# Task description
Revise everything from "Mail Order Genome" down to "oversee DTC testing." in the genetic testing text, putting "genetics specialist" in place of "genetic counselor", and give that passage in full.

# Source document
***

DTC genomic testing companies are not only offering a test for a single gene, but claim to be selling tests for a personal genome. In early 2007, the company 23andme started a new company based on a “personal genome web-based service.” The company was started by executives of pioneering companies in gene testing. Similarly, Navigenics offers, a “gene roadmap to health.” Curious about their services, in particular the issue of privacy of genetic information, I read their websites and contacted Navigenics. From the website information and response, it seemed that the customer service and privacy was of more concern to Navigenics than 23andme. Genome testing companies will gain power when they control genomic data. What rights does an individual have to their genome data files once they have mailed in their saliva? The temptation for genome knowledge and the long term exposure of an individual’s genome for information exchange is indeed both intriguing and worrisome. How much power do we place in the hands of the DTC genetics companies? What happens when these companies are bought out by others or change hands? How will policies change? The government can only control and protect the consumer to a certain extent. Eventually these genomic companies might be outsourced to other countries.

Mail Order Genome Test Results
As a doctor or health professional, how does one respond when a patent enters the office with a genetic test purchased through a mail-in saliva kit? What is the percentage error in these tests? How will the results be interpreted? Will the field of genetic counseling experience a huge growth? Speaking with a genetic counselor by phone or email in another state and eventually country is very impersonal. The NIH Genome 2004 study indicated that the risk of misinformation is not adequately transmitted and understood in DTC tests. Marketing on the internet leaves out the healthcare provider, a risky move, and leaves the burden on government agencies to oversee DTC testing.

Amniocentisis: The Most Frequently Used Test
In looking for the origins of genetic testing we should look to the most familiar genetic test, an amniocentesis. An amniocentesis is performed to check primarily for Down Syndrome and Cystic Fibrosis in pregnant women of advanced maternal age. The first genetic diagnosis of amniotic fluid was made in 1956 and published in the journal Nature. In 1968, Dr. Carlo Valenti made the first diagnosis of Downs Syndrome with a genetic test. Amniocentesis is regularly used as a genetic test in pregnancy. The results of this test have a profound impact on the mother. Care is taken to have appropriate genetic counseling available. The mental health aspect of finding out that you have a life threatening illness is just as important as finding out about a physical disease. Physical diseases that have been linked to genetic markers and tests are listed here:

Company
Year Genes Tested Disease

Myriad Genetics
2002 BRCA1 and BRCA2 Breast and ovarian cancer
2001 P16, CDKN2A or INK4A or MTS1 Melanoma
2000 MYH, MLH1 or MSH2, APC Hereditary Nonpolyposis Colon Cancer

Genzyme
2006 KRAS Non-small cell lung cancer
2006 CFTR Cystic Fibrosis
1999 nMLHI and hMSH2 Colon Cancer

deCODE
2007 TCF7L2 Type 2 diabetes
2007 PDE4D Stroke

Myriad, Genzyme and deCODE are three companies that have been developing genetic tests and have tests on the market for specific diseases. The company deCODE plans to enter the personal genome market and compete with 23andme and Navigenics. What does this mean for the patient/consumer and healthcare provider?

***

# Provided material
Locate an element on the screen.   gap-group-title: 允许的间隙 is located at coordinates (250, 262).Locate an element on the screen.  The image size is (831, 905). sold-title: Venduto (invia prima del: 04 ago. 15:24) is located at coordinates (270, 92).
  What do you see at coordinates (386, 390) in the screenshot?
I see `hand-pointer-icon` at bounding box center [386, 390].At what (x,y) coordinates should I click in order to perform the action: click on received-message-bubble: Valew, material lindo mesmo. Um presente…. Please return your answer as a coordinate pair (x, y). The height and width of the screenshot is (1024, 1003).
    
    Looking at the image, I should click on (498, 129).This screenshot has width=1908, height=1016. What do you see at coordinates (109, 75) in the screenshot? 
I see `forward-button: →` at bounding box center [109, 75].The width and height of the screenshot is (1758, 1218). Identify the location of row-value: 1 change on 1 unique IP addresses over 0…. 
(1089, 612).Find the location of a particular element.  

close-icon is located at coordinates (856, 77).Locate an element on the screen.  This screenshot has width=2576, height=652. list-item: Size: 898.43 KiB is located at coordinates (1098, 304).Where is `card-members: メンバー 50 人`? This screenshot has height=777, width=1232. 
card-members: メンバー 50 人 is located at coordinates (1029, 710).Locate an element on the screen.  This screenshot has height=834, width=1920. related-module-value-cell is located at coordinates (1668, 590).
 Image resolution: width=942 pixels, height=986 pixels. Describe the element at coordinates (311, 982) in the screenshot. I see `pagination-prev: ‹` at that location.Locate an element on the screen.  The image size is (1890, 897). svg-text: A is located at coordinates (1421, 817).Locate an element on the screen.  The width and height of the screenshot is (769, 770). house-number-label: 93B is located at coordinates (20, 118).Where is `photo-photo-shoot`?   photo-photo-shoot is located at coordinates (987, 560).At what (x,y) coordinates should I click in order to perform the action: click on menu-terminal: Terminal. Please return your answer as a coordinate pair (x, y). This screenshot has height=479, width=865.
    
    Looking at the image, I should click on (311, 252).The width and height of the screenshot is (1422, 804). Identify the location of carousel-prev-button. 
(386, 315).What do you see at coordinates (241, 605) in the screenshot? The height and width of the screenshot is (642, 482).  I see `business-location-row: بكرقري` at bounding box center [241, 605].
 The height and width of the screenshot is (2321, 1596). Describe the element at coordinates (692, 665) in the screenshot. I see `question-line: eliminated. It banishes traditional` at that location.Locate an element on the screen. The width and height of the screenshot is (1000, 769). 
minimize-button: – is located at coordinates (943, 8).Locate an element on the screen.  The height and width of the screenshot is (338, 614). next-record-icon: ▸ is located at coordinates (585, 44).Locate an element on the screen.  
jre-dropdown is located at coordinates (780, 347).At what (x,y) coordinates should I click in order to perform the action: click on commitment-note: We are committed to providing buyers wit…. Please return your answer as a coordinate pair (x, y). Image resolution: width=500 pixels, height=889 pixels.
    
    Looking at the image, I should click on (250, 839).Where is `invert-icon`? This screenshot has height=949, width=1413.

***

# Task result
Mail Order Genome Test Results
As a doctor or health professional, how does one respond when a patent enters the office with a genetic test purchased through a mail-in saliva kit? What is the percentage error in these tests? How will the results be interpreted? Will the field of genetic counseling experience a huge growth? Speaking with a genetics specialist by phone or email in another state and eventually country is very impersonal. The NIH Genome 2004 study indicated that the risk of misinformation is not adequately transmitted and understood in DTC tests. Marketing on the internet leaves out the healthcare provider, a risky move, and leaves the burden on government agencies to oversee DTC testing.